I. Main C-g^{3} ----
| 1. | Bordun | 16' |
| 2. | Principal | 8' |
| 3. | Gems Horn | 8' |
| 4. | Octave | 4' |
| 5. | Tube Flute | 4' |
| 6. | Nasat | 2 2/3' |
| 7. | Octave | 2' |
| 8. | Mixture | six to eightfold |
| 9. | Trumpet | 8' |
II. Swell C-g^{3} ----
| 10. | Couple Flute | 8' |
| 11. | Quintade | 8' |
| 12. | Principal | 4' |
| 13. | Night Horn | 4' |
| 14. | Schwiegel | 2' |
| 15. | Sifflute | 1 1/3' |
| 16. | Sesquialter | double |
| 17. | Sharpen mixture | fourfold |
| 18. | Schalmeyoboe | 8' |
Pedal C-f1 ----
| 19. | Subbass | 16. |
| | Zartbass | 16' TM I. |
| 20. | Principal Bass | 8' |
| 21. | Covered Bass | 8' |
| 22. | Noise Bass | fourfold |
| 23. | Trombone | 16' |
- Coupler (Organ): II-I, I-P, II-P, Sub II-I, Super II-I
- Music play help: 2 free combinations, 1 free pedal combination, crescendo roller, tutti, trigger, slider chest, electric action, electropneumatic stop action

== Transport connections ==
The Holy-Cross-Church could easily be reached by walk in one minute from the tram stop Ernst-May-Platz of the tramline 14 of the Frankfurt tramway and the Stadtbahn station Eissporthalle/Festplatz of the line U7 of the Frankfurt light rail system (German: Frankfurt U-Bahn). Bus line 38 connects the sports centre (SCB) of the Turngemeinde Bornheim sports club and the Bornheimer Hang settlement with the district centre and the neighboring district of Seckbach. Also not far away is the motorway exit Frankfurt-Ost of the Federal Motorway 661 (German: Bundesautobahn 661).

== Camino de Santiago ==
Beneath the Bornheimer Hang at the eastern side of the church a branch of the German Camino de Santiago (Way of St. James) runs along. The route is based on the ancient trade route from Leipzig to Frankfurt am Main (Des Reiches Straße). The way starts in the bishop city Fulda and leads through Schlüchtern, Steinau an der Straße, Bad Soden-Salmünster, Gelnhausen, Langenselbold, Erlensee and Bruchköbel. It belongs to the net of main routes of the pilgrim of St. James in Europe which are leading to the grave of the saint in the cathedral of Santiago de Compostela. This branch which is 116 km long passes the Holy-Cross-Church and leads through the Ostpark and then passes the Seat of the European Central Bank at the former Großmarkthalle (Wholesale Market Hall) on its route to the Main river and the inner city of Frankfurt am Main.
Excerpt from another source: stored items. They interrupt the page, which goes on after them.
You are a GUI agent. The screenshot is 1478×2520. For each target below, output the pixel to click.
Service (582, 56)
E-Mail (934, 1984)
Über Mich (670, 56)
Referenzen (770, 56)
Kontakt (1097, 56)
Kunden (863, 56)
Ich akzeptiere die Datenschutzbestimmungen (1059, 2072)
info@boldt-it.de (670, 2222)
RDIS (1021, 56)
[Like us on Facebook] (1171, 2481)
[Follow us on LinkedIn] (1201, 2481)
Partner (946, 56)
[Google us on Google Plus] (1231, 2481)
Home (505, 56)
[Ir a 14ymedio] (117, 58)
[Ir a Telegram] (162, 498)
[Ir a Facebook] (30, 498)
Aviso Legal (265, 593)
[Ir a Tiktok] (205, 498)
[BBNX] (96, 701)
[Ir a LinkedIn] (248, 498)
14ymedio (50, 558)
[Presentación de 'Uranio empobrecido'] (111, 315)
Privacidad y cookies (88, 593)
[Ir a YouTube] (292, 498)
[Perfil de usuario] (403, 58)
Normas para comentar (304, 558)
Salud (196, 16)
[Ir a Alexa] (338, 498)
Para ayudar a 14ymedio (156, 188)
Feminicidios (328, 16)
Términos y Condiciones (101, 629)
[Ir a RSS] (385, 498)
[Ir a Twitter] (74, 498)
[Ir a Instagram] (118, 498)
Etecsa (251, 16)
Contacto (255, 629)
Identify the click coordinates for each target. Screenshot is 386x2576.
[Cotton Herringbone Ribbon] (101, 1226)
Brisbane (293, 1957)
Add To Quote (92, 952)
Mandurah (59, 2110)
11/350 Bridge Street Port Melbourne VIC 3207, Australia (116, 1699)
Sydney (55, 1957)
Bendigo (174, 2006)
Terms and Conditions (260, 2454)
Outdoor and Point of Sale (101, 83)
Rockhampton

It passes also the Eiserner Steg (a footbridge made of iron) and leads further to Mainz and afterwards to Trier.

== Trivia ==
=== Novel ===
A Frankfurt-based scene of the 1999 novel Die Türkin (=The Turk) of the German writer Martin Mosebach, awarded with the Heimito von Doderer-Literaturpreis, was inspired by the Holy Cross Church. The described scenery around the "chiricoesque basilica" resembles the Holy Cross Church on the Bornheimer Hang.

=== Television film ===
At the end of June 2019, a confession different scenes for the Sat.1-television film Mörderische Tage – Julia Durant ermittelt (=Murderous days – Julia Durant investigates) in the Julia Durant series by Andreas Franz and Daniel Holbe with actress Sandra Borgmann in the title role was shot by the director Nicolai Rohde in the Holy Cross Church as a film set. The script was written by Kai-Uwe Hasenheit and Andreas Bareiss. For the shooting, chairs with black seats and backrests were set up inside the church by the film crew, as well as a custom-made confessional, which incorporates design elements and colour schemes from church doors. Inside it can be seenn for example the wall painting of a grave scene in the entrance area, the pipe organ and the confessional as a film setting. Several times the perron and the houses of the settlement at Bornheimer Hang in opposite in the Ortenberger Street can be seen. In addition, drone images of the tower building were used. The television film was first broadcast on 10 November 2019 on Sat.1 emotions and on 11 November 2019 on Sat.1.